• **WHAT NEEDS TO BE DONE**
Scan the entries below for the string "Select" and copy every line where it turns up.

* * * * * * *

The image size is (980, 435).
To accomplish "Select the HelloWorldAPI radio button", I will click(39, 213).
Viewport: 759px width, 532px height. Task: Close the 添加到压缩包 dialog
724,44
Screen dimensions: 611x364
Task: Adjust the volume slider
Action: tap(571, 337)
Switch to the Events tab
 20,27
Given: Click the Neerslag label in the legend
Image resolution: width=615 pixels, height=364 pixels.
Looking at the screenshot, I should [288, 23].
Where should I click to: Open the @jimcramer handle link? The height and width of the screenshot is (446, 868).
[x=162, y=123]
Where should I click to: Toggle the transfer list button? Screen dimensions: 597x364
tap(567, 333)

* * * * * * *

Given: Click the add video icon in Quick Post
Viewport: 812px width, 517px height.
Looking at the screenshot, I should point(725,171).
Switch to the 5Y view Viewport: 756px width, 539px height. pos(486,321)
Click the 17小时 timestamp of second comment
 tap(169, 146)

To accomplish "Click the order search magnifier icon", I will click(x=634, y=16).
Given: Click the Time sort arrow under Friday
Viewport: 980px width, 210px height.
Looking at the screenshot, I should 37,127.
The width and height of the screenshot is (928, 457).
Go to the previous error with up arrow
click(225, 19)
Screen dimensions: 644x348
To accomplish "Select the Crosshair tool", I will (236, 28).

* * * * * * *

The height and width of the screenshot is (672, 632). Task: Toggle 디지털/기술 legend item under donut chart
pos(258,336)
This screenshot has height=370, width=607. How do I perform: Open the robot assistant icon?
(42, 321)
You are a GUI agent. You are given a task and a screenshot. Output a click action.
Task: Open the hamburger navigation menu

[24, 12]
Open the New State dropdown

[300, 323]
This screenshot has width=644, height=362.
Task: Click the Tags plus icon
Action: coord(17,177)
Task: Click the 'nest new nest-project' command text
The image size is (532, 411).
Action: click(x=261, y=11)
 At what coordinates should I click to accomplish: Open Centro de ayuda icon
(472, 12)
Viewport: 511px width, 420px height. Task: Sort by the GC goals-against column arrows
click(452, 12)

* * * * * * *

• **FINISHED TASK**
To accomplish "Select the HelloWorldAPI radio button", I will click(39, 213).
To accomplish "Select the Crosshair tool", I will (236, 28).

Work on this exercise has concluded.